1. MOS Hari Pertama
Namaku Frela Lidiana Putri. Cukup panggil nama depanku aja, Frel, tanpa A.
Sejak setengah jam yang lalu, aku mematut diri di depan kaca. Kuputar beberapa kali tubuhku ke kanan dan ke kiri, melihat penampilanku dari bawah ke atas.
Sepatu hitam, polos dan bertali. Kaos kaki 15cm dari mata kaki. Ikat pinggang kecil, hitam dan polos. Kuku tidak panjang. Tidak membawa hp dan perhiasan. Tas dari karung terigu cakra kembar berbentuk ransel dan memiliki tutup, tali tas terbuat dari sumbu kompor yang dililit rafia hijau dan ungu, diberi identitas nama dan kelas pada tutup tas. Rambut dikuncir pakai pita warna emas, sebanyak urutan kelas masing-masing.
Nah, kalau soal rambut, ini nih yang paling kusuka, karena aku berada di kelas X-1, otomatis kunciran rambutku cuma 1 sesuai urutan nomer kelasku. Kelas X ada 10 kelas. Bayangin aja mereka yang berada di kelas paling ujung sana, kunciran mereka pastinya bertebaran di semua sisi kepalanya. Biar nyaho, hahahahaha....

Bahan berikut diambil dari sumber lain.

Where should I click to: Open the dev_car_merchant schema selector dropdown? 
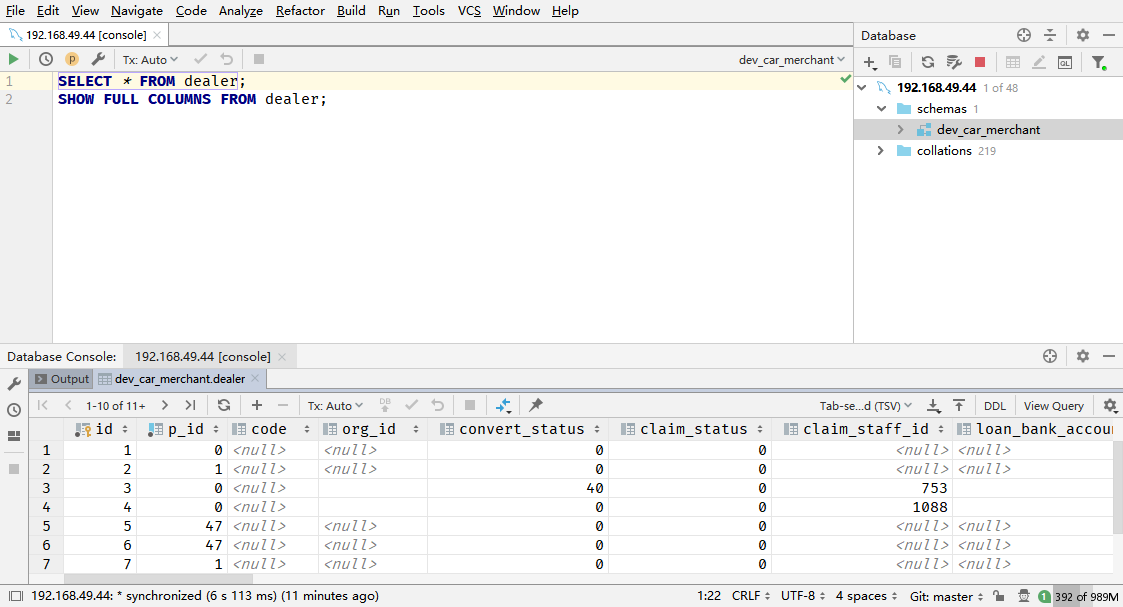[x=792, y=60]
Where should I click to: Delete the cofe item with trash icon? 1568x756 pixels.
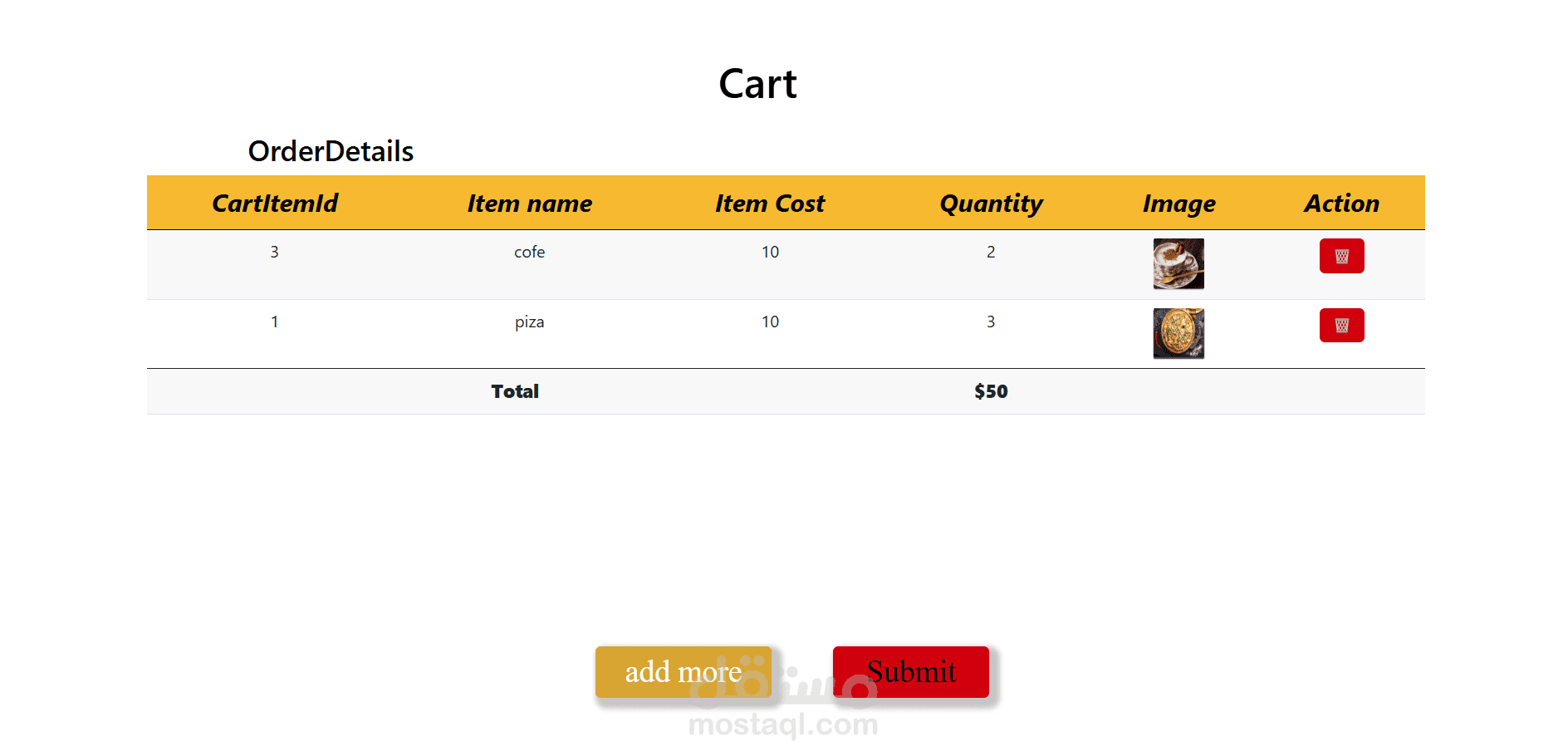point(1341,256)
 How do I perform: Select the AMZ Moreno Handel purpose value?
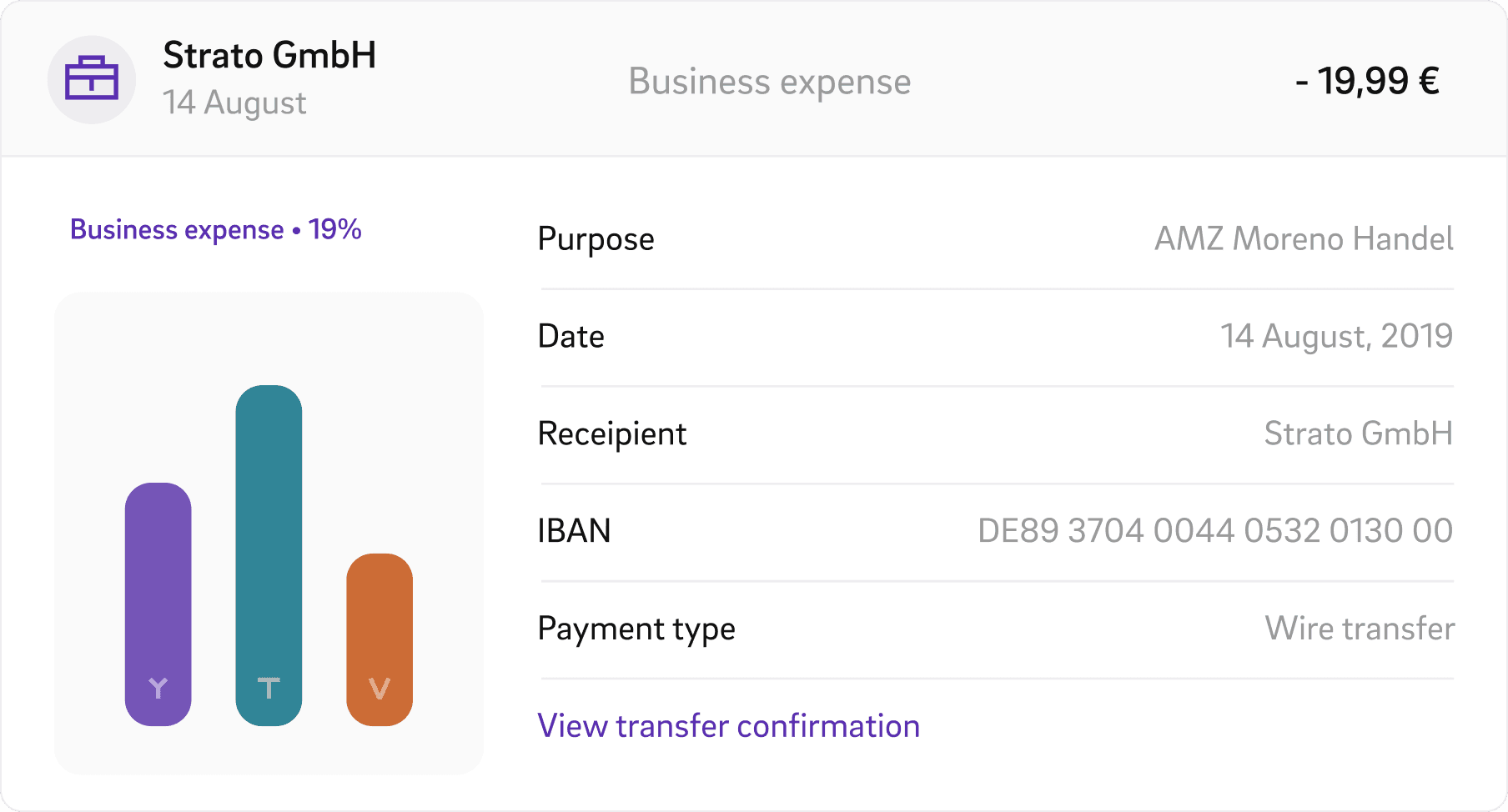click(x=1304, y=239)
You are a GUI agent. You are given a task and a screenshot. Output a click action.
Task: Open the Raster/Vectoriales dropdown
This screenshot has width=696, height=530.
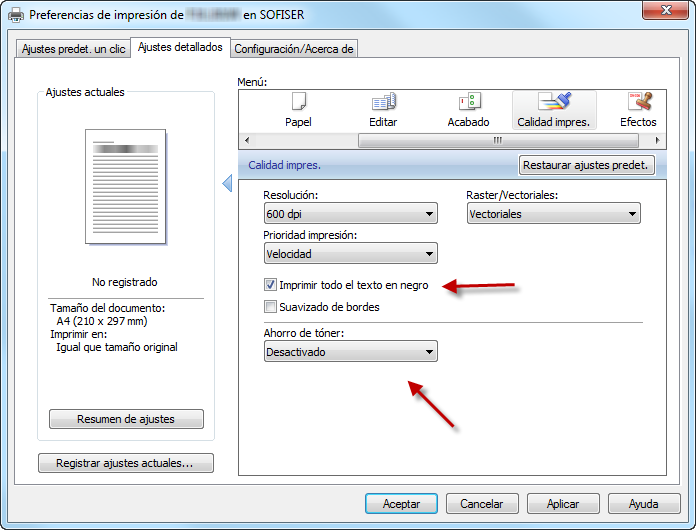pyautogui.click(x=553, y=214)
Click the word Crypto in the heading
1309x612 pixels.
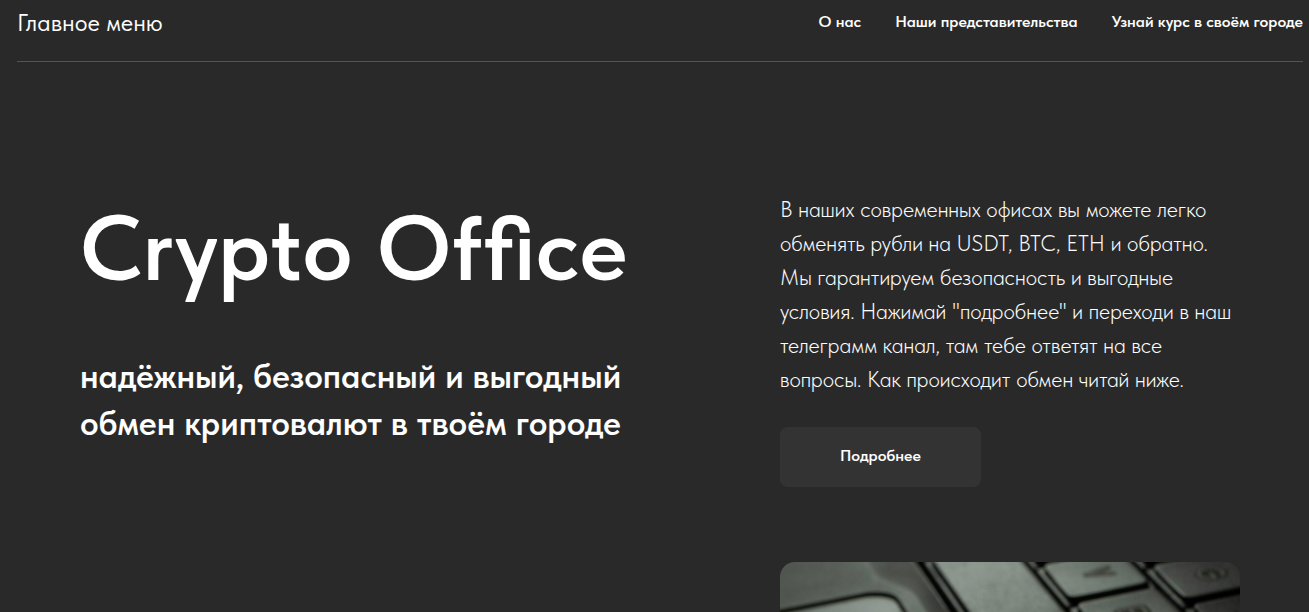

Selanjutnya, kalung tali rafia biru pakai bandul 4 kerupuk uyel putih. Rok 5cm di bawah lutut. Kulirik rok seragamku, 3cm di atas lutut. Aku meringis, nggak sanggup bayangin hukuman apa yang menantiku nanti.
Ah, bodo amat!
Setelah beberapa kali melihat perlengkapan lainnya, yang sudah kumasukkan semua ke dalam karung terigu yang kusulap jadi tas, aku langsung berangkat ke sekolah baruku, setelah sarapan pagi dan pamit sama kakek-nenek, tentunya.
***
Aku berlari secepat yang aku bisa. Aku nggak mau terlambat di awal kegiatan MOS. Tapi apa daya, meskipun aku berubah jadi supergirl, terbang dengan kecepatan super, nggak akan merubah kenyataan bahwa hari ini pasti telat. Karena posisi sekarang ini, memang sudah telat lima menit.
Sial!
Ini gara-gara si sopir angkot kampret. Angkotnya mogok di tengah jalan. Bilangnya, apa tadi? Tadi malam sudah dicek?
Ah, alesan!
Mana ada malem-malem ngecek mesin angkot? Tante kunti, kali.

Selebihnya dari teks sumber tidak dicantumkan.